● DIRECTIONS FOR THIS TASK: Please gather every line below that contains the word "Given", and copy each such line in full.

● DATA TO PROCESS:
---
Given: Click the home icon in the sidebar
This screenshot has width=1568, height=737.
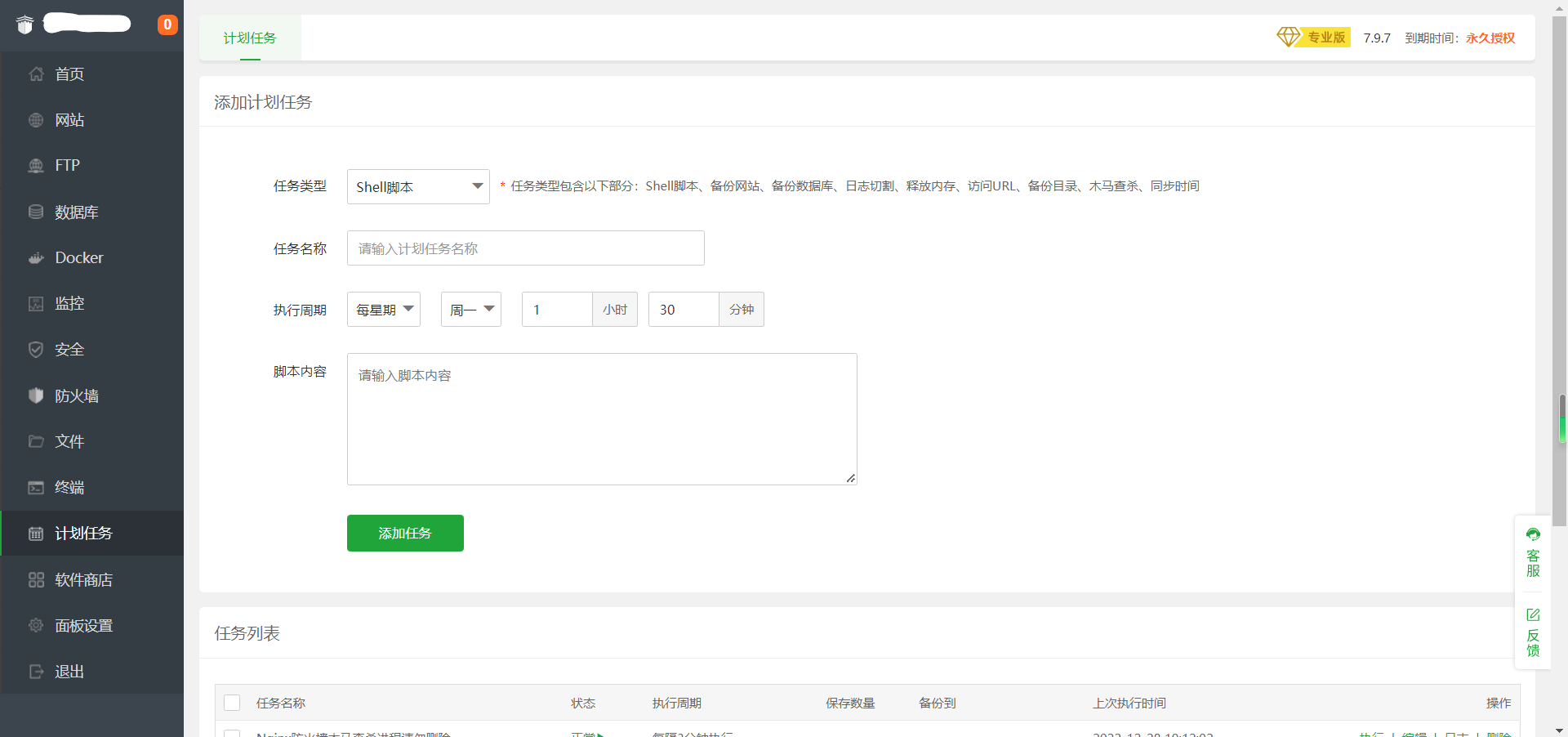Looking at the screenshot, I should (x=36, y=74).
---
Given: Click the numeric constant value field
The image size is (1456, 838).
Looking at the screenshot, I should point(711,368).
---
● COMPLETED TASK:
Given: Click the home icon in the sidebar
Given: Click the numeric constant value field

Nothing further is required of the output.